# Budget 40 Inch LED TV



## dr_sage (May 15, 2013)

I am in the market for a budget 40 inch LED TV for my Living room. I already have a Samsung 32 inch LED TV bought in 2010. I was interested in the TOSHIBA Thinking LED 40 PU200 which is available for quite a steal. The picture quality is amazing. It comes with a separate with 20 watts  sound bar. It has 2 HDMI ports and a USB which plays 28 video formats. Any suggestions or advice?
*www.flipkart.com/toshiba-40pu200-led-40-inches-full-hd-television/p/itmdd2ndyyg22fbs


----------



## Zangetsu (May 15, 2013)

looks good and within budget..but have u checked the reviews on it?


----------



## dr_sage (May 15, 2013)

Zangetsu said:


> looks good and within budget..but have u checked the reviews on it?


Only the user reviews available on flipkart and another online forum. In fact the same model in 32 inches has received rave reviews on flipkart.
Toshiba 32PU200 LED 32 inches Television - Toshiba: Flipkart.com


----------



## Zangetsu (May 15, 2013)

^not all reviews are perfect in FK
check for cnet reviews or any other website for reviews


----------



## Minion (May 15, 2013)

Add 2k more and get Toshiba 40ps20  
link
Toshiba 40ps20 LED 40 inches Full HD Television - Toshiba: Flipkart.com


----------



## dr_sage (May 16, 2013)

Minion said:


> Add 2k more and get Toshiba 40ps20
> link
> Toshiba 40ps20 LED 40 inches Full HD Television - Toshiba: Flipkart.com


If i am not wrong, PS20 is powered by POWER META BRAIN engine while the latest 2012 Thinking LED series Toshiba PU200, PS200 and PX200 Power TVs are powered by the REGZA ENGINE.

85 views and only 2 replies. Guess Toshiba isn't a flavor on this forum. Come on forum help me out here.


----------



## Minion (May 16, 2013)

They Both uses same engine 
for your reference
*www.toshibamea.com/Categories/3313/LED_TV/3316?pageid=3313#&panel1-1


----------



## dr_sage (May 16, 2013)

Minion said:


> They Both uses same engine
> for your reference
> Toshiba Middle East | Audio Visual | LED TV



Of-course you are referring to the PS200 which is Edge-lit with 3 HDMI ports. PU200 is LED Back-lit with 2 HDMI ports. Both are powered by REGZA ENGINE. PS20, i guess was released in late 2011 is powered by a different picture engine. Btw Minion is it true that Back-lit offer better PQ and SQ than Edge lit?


----------



## aroraanant (May 16, 2013)

Why you opting for Toshiba, check out Samsung 40EH5000, that is a 2012 model so as the company has discontinued it you will be able to get for around 46k only but for that you should be good at bargaining.
Apart from that do check out Samsung 40F5100 as well.
See you will be spending above 40k in Toshiba also but the PQ you will get will not be good and also it has got really bad looks, so spending 40k on it is not worth.


----------



## dr_sage (May 16, 2013)

aroraanant said:


> Why you opting for Toshiba, check out Samsung 40EH5000, that is a 2012 model so as the company has discontinued it you will be able to get for around 46k only but for that you should be good at bargaining.
> Apart from that do check out Samsung 40F5100 as well.
> See you will be spending above 40k in Toshiba also but the PQ you will get will not be good and also it has got really bad looks, so spending 40k on it is not worth.
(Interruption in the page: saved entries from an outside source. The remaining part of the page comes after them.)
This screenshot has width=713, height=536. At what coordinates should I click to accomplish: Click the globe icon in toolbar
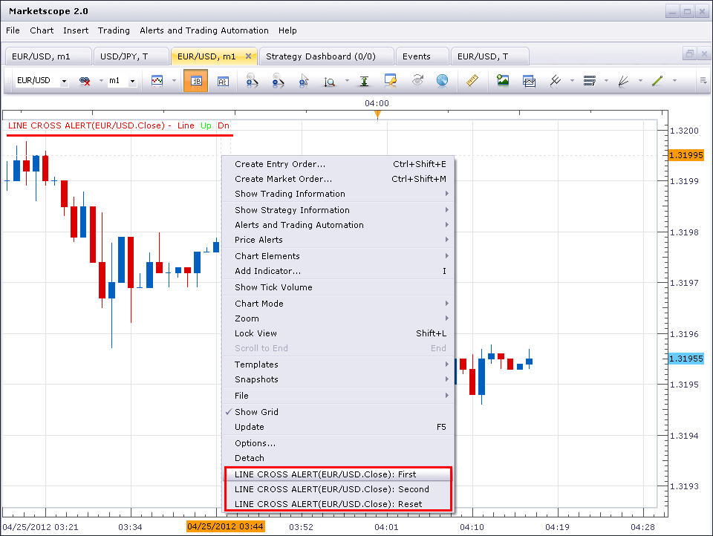(442, 81)
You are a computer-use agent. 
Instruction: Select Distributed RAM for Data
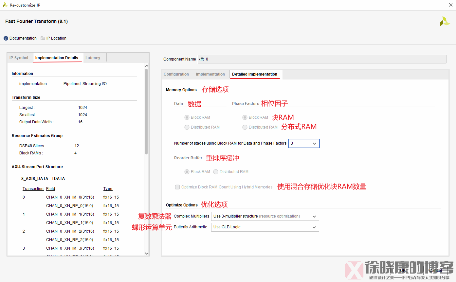click(x=187, y=127)
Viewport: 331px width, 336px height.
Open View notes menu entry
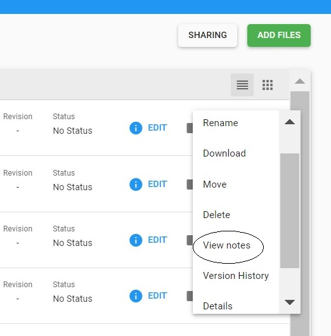(226, 245)
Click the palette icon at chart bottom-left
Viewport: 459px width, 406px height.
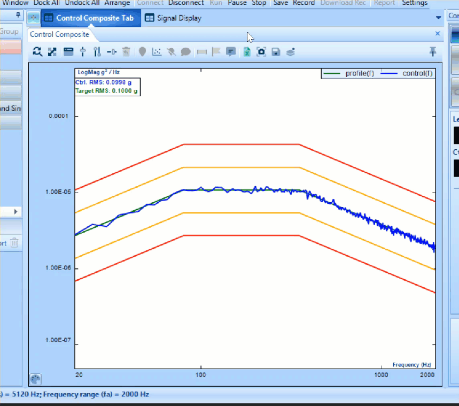point(36,379)
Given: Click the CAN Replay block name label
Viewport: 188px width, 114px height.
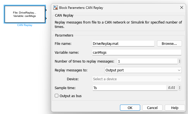Looking at the screenshot, I should point(25,25).
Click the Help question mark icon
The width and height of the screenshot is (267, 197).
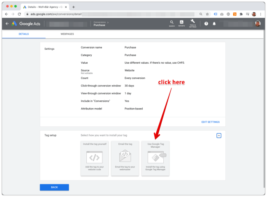(206, 23)
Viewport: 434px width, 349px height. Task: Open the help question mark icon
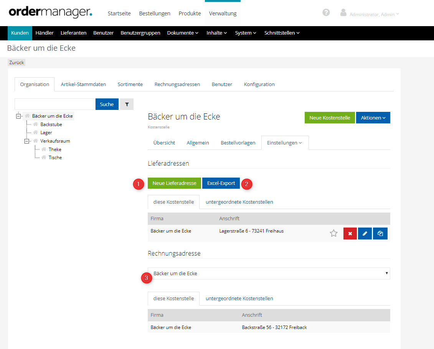pos(326,12)
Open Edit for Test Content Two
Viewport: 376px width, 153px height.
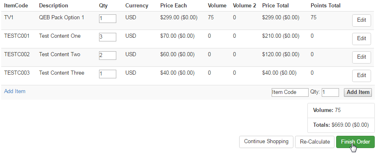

 That's the steal. The Toshiba is available online for 37K with 3 year Manufacture warranty. As you rightly pointed out Samsung 40EH5000 is a 2011-12 model while Toshiba is a 2012-13 model.


----------



## aroraanant (May 16, 2013)

But still did you find its PQ to be good?


----------



## Minion (May 16, 2013)

dr_sage said:


> Of-course you are referring to the PS200 which is Edge-lit with 3 HDMI ports. PU200 is LED Back-lit with 2 HDMI ports. Both are powered by REGZA ENGINE. PS20, i guess was released in late 2011 is powered by a different picture engine. Btw Minion is it true that Back-lit offer better PQ and SQ than Edge lit?
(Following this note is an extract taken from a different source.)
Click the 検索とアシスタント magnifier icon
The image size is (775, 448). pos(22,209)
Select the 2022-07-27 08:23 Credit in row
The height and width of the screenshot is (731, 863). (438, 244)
Backlit tvs have littlebit more depth so tv manufacture can put better speakers backlit models generally have better uniformity over edge lit tvs.

I was confused between ps20 and ps200 sorry for confusing you


----------



## dr_sage (May 17, 2013)

Minion said:


> Backlit tvs have littlebit more depth so tv manufacture can put better speakers backlit models generally have better uniformity over edge lit tvs.
> 
> I was confused between ps20 and ps200 sorry for confusing you



So which would you recommend Backlit or Edge lit? I just found this link

LED TV Reviews &ndash; Best LED TVs by Samsung, LG, etc.



aroraanant said:


> But still did you find its PQ to be good?



IMHO PQ and SQ are definitely better than Samsung or LG and almost at par with Sony!


----------



## Minion (May 17, 2013)

If you don't need slim tvs then get backlit.


----------



## aroraanant (May 18, 2013)

> IMHO PQ and SQ are definitely better than Samsung or LG and almost at par with Sony!


You are the first one to say that.


----------



## dr_sage (May 18, 2013)

Minion said:


> If you don't need slim tvs then get backlit.


So you agree Backlit LED hold the upper hand in terms of PQ. I dont give much for aesthetic appeal and "slimness".


----------



## Minion (May 18, 2013)

Yes,i am using samsung eh4800 which is a backlit model and screen is perfectly uniform.


----------



## dr_sage (May 19, 2013)

Minion said:


> Yes,i am using samsung eh4800 which is a backlit model and screen is perfectly uniform.


Thanks Minion. Your inputs were very useful.


----------